Want to read Slashdot from your mobile device? Point it at m.slashdot.org and keep reading!

 



Forgot your password?
typodupeerror
×

Best Way To Archive Emails For Later Searching? 385

An anonymous reader writes "I have kept every email I have ever sent or received since 1990, with the exception of junk mail (though I kept a lot of that as well). I have migrated my emails faithfully from Unix mail, to Eudora, to Outlook, to Thunderbird and Entourage, though I have left much of the older stuff in Outlook PST files. To make my life easier I would now like to merge all the emails back into a single searchable archive — just because I can. But there are a few problems: a) Moving them between email systems is SLOW; while the data is only a few GB, it is hundred of thousands of emails and all of the email systems I have tried take forever to process the data. b) Some email systems (i.e. Outlook) become very sluggish when their database goes over a certain size. c) I don't want to leave them in a proprietary database, as within a few years the format becomes unsupported by the current generation of the software. d) I would like to be able to search the full text, keep the attachments, view HTML emails correctly and follow email chains. e) Because I use multiple operating systems, I would prefer platform independence. f) Since I hope to maintain and add emails for the foreseeable future, I would like to use some form of open standard. So, what would you recommend?"
This discussion has been archived. No new comments can be posted.

Best Way To Archive Emails For Later Searching?

Comments Filter:
  • one word (Score:1, Interesting)

    by Anonymous Coward on Monday September 06, 2010 @11:51AM (#33488944)

    gmail

  • OK, My Favorite (Score:3, Interesting)

    by BoRegardless ( 721219 ) on Monday September 06, 2010 @11:53AM (#33488962)

    MailSteward on the Mac.

    SQL database.

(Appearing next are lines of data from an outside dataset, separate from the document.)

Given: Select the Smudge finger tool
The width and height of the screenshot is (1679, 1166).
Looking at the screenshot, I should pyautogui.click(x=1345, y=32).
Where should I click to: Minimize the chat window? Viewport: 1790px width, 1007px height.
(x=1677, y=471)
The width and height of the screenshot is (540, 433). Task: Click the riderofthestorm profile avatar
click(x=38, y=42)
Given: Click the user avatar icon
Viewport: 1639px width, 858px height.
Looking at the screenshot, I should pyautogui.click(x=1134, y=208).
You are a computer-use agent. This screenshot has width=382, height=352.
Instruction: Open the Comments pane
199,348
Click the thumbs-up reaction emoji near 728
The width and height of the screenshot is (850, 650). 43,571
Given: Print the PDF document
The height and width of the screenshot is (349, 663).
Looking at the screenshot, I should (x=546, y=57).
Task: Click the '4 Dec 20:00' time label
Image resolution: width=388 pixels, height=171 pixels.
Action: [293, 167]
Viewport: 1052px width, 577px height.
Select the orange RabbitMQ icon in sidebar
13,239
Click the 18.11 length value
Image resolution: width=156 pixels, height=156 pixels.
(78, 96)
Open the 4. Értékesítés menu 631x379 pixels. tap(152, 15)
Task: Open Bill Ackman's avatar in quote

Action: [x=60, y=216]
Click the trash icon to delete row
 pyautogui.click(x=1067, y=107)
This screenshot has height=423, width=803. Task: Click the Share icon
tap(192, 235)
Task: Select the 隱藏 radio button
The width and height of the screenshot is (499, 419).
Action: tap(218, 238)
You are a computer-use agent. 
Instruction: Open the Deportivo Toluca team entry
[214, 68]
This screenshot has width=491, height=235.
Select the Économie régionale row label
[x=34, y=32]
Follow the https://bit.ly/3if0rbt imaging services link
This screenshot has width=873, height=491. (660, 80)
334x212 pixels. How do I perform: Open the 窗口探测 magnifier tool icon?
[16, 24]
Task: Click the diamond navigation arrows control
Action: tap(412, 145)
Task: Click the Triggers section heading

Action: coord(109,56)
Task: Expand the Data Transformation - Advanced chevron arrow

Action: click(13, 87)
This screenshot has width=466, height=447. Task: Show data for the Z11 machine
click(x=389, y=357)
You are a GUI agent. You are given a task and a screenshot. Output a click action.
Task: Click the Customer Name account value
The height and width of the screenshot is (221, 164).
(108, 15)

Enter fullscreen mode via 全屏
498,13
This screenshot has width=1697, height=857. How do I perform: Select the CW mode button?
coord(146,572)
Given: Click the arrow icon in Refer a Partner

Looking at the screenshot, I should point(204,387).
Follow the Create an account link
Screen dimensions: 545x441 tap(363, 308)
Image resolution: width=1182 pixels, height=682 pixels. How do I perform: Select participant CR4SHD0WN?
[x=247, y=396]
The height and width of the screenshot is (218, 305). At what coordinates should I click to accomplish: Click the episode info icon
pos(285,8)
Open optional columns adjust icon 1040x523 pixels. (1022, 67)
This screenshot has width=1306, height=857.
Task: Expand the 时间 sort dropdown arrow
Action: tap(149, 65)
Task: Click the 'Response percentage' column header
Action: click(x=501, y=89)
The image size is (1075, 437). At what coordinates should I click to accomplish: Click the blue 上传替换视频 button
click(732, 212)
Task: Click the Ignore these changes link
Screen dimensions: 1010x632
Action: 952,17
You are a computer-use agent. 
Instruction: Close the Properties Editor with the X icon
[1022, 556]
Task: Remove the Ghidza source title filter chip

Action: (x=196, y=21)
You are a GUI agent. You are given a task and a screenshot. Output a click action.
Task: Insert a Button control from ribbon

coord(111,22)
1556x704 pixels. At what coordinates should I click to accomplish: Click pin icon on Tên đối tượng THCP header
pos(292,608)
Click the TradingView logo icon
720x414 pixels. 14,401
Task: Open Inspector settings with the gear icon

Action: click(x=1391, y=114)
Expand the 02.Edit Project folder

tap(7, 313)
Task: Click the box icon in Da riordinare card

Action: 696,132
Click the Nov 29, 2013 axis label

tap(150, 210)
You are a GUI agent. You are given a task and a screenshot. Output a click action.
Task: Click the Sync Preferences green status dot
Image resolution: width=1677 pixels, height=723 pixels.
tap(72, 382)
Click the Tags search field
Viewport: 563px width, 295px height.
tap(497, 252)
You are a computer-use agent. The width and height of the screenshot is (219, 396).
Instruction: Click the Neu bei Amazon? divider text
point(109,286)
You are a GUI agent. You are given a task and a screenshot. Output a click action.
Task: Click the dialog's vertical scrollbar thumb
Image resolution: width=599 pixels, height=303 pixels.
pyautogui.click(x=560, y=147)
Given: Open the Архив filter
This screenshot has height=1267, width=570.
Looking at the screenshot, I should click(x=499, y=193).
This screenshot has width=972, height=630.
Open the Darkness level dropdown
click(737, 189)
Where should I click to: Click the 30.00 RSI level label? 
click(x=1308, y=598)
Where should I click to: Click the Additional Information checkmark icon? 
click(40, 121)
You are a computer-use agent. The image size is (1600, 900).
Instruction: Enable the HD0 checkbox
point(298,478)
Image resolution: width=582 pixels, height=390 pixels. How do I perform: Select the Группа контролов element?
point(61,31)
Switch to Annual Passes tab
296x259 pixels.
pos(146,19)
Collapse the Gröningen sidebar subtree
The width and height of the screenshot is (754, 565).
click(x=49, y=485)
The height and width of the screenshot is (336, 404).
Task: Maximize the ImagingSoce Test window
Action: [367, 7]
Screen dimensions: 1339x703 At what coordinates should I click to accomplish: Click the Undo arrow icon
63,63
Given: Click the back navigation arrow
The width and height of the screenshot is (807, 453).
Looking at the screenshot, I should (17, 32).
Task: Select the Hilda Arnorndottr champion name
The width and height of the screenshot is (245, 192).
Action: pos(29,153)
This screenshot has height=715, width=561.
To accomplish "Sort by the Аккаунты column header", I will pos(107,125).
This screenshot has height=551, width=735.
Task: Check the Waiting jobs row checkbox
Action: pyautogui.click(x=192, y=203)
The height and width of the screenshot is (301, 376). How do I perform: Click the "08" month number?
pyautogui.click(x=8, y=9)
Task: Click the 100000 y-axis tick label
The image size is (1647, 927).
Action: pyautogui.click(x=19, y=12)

Good, Inexpensive, works w/many tens of thousands of emails & more.

    http://mailsteward.com/ [mailsteward.com]

  • Maildir (Score:5, Interesting)

    by roderickm ( 6912 ) on Monday September 06, 2010 @11:59AM (#33489028)

    Maildir storage format is resistant to bit-rot because it stores each message in a separate file, and uses filesystem directories for mail folders. It's widely supported by user agents (mail readers) and IMAP/POP3/SMTP servers, so you'll never be stranded by the actions of a single software vendor. Finally, it's easily searched using everyday unix tools - find, grep, sed, awk, etc., and you can use the full-text search engine of your choice for speedy searches.

  • by Cylix ( 55374 ) * on Monday September 06, 2010 @11:59AM (#33489032) Homepage Journal

    I never thought of turning an ancient host into an alarm clock.

    Once however, I did hollow out an SGI case and turn it into a refrigerator.

    The case was just too damned pretty to throw away.

  • by perpenso ( 1613749 ) on Monday September 06, 2010 @12:03PM (#33489056)
    And now the poster becomes an advertiser's dream come true in addition to being a hostile lawyer's dream come true. ;-)

    Remember that from Google's perspective gmail is a tool to better profile you for targeted advertising. Make sure you are OK with that before giving them access to all your emails.
  • by Nemilar ( 173603 ) on Monday September 06, 2010 @12:09PM (#33489116) Homepage

    OK, so I hear this a lot and I never really understand the problem.

    The "unwritten gmail contract" (and it actually applies to most Google products) is this: We will give you a service for free (in this case Gmail), and in return we are going to profile your use of that service to select ads for you. In the case of gmail, they give you however many GB of storage, always-on cloud email, and the best searchable email system I've ever seen. There are other Google examples, from gtalk to Google Docs. The basic principle behind it is the same, most people understand the deal, and I don't see anything wrong with it. There's no such thing as a free lunch, but this is pretty close.

  • by garcia ( 6573 ) on Monday September 06, 2010 @12:11PM (#33489142)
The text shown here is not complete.